- _YOUR TASK_
List each line of the rows below as a numbered list, skipping blank lines. Leave the pictures out of your answer.

[start of MATERIAL SHOWN]

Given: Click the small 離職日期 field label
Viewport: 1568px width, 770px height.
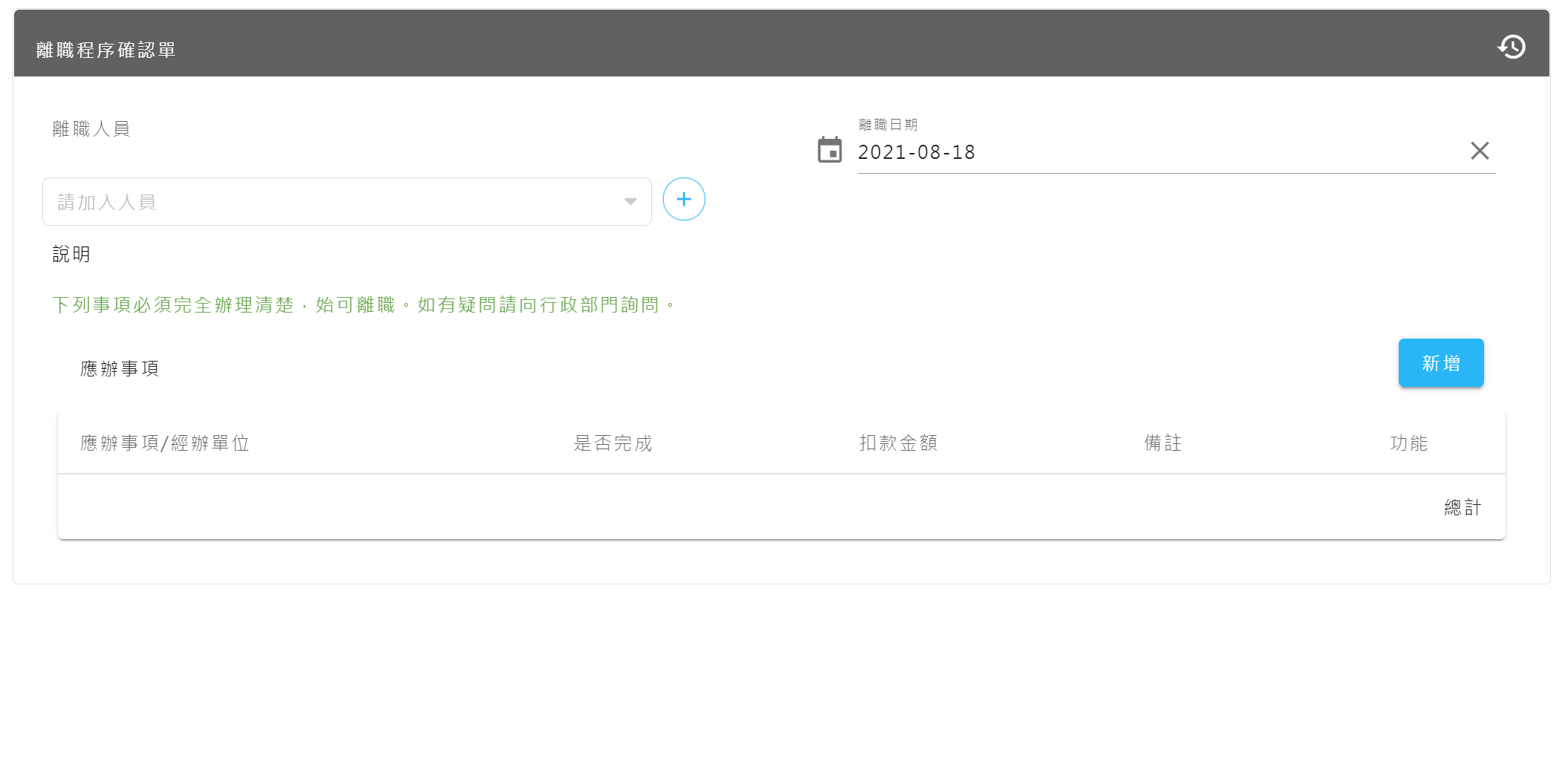Looking at the screenshot, I should point(888,125).
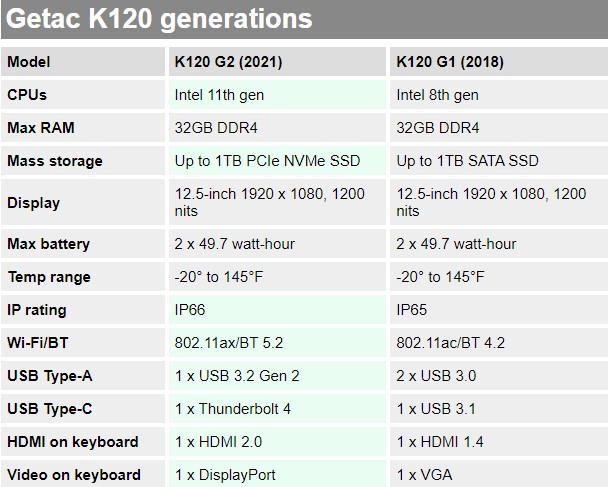Select the 'Max RAM' row label
Image resolution: width=610 pixels, height=487 pixels.
tap(41, 128)
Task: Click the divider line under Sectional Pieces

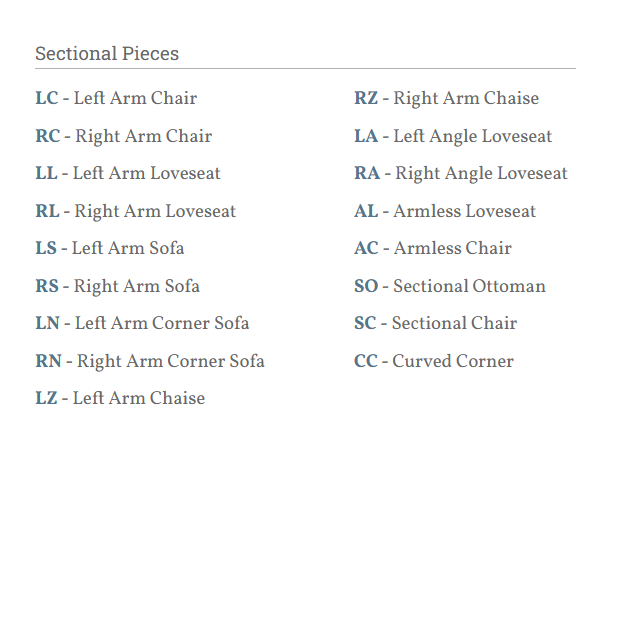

[end of MATERIAL SHOWN]

- _EXERCISE SOLUTION_
1. Given: Click the small 離職日期 field label
2. Viewport: 1568px width, 770px height.
3. Looking at the screenshot, I should point(888,125).
4. Select the 'Max RAM' row label
5. Image resolution: width=610 pixels, height=487 pixels.
6. tap(41, 128)
7. Task: Click the divider line under Sectional Pieces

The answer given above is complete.